TASK:
The listing below is to be output in its exact form.

═════ RECORDED INFORMATION ═════

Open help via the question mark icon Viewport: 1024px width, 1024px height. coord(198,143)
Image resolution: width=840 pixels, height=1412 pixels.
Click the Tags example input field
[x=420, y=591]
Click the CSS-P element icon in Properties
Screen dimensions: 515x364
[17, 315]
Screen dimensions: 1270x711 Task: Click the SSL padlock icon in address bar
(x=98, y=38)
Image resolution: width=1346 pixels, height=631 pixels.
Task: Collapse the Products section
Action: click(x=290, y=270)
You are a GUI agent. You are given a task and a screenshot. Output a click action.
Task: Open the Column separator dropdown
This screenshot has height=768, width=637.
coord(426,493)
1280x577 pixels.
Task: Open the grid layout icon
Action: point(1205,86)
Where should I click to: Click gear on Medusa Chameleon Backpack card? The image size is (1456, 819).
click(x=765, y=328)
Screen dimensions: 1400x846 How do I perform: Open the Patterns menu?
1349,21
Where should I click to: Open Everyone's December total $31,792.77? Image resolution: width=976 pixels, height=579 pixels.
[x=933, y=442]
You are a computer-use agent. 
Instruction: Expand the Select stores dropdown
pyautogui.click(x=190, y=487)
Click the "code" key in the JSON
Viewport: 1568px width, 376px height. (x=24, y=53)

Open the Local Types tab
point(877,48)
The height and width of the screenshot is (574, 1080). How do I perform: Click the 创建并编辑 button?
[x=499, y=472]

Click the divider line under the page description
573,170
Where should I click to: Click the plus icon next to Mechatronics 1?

═════

ANSWER SPACE:
Open help via the question mark icon Viewport: 1024px width, 1024px height. coord(198,143)
Image resolution: width=840 pixels, height=1412 pixels.
Click the Tags example input field
[x=420, y=591]
Click the CSS-P element icon in Properties
Screen dimensions: 515x364
[17, 315]
Screen dimensions: 1270x711 Task: Click the SSL padlock icon in address bar
(x=98, y=38)
Image resolution: width=1346 pixels, height=631 pixels.
Task: Collapse the Products section
Action: click(x=290, y=270)
You are a GUI agent. You are given a task and a screenshot. Output a click action.
Task: Open the Column separator dropdown
This screenshot has height=768, width=637.
coord(426,493)
1280x577 pixels.
Task: Open the grid layout icon
Action: point(1205,86)
Where should I click to: Click gear on Medusa Chameleon Backpack card? The image size is (1456, 819).
click(x=765, y=328)
Screen dimensions: 1400x846 How do I perform: Open the Patterns menu?
1349,21
Where should I click to: Open Everyone's December total $31,792.77? Image resolution: width=976 pixels, height=579 pixels.
[x=933, y=442]
You are a computer-use agent. 
Instruction: Expand the Select stores dropdown
pyautogui.click(x=190, y=487)
Click the "code" key in the JSON
Viewport: 1568px width, 376px height. (x=24, y=53)

Open the Local Types tab
point(877,48)
The height and width of the screenshot is (574, 1080). How do I perform: Click the 创建并编辑 button?
[x=499, y=472]

Click the divider line under the page description
573,170
Where should I click to: Click the plus icon next to Mechatronics 1?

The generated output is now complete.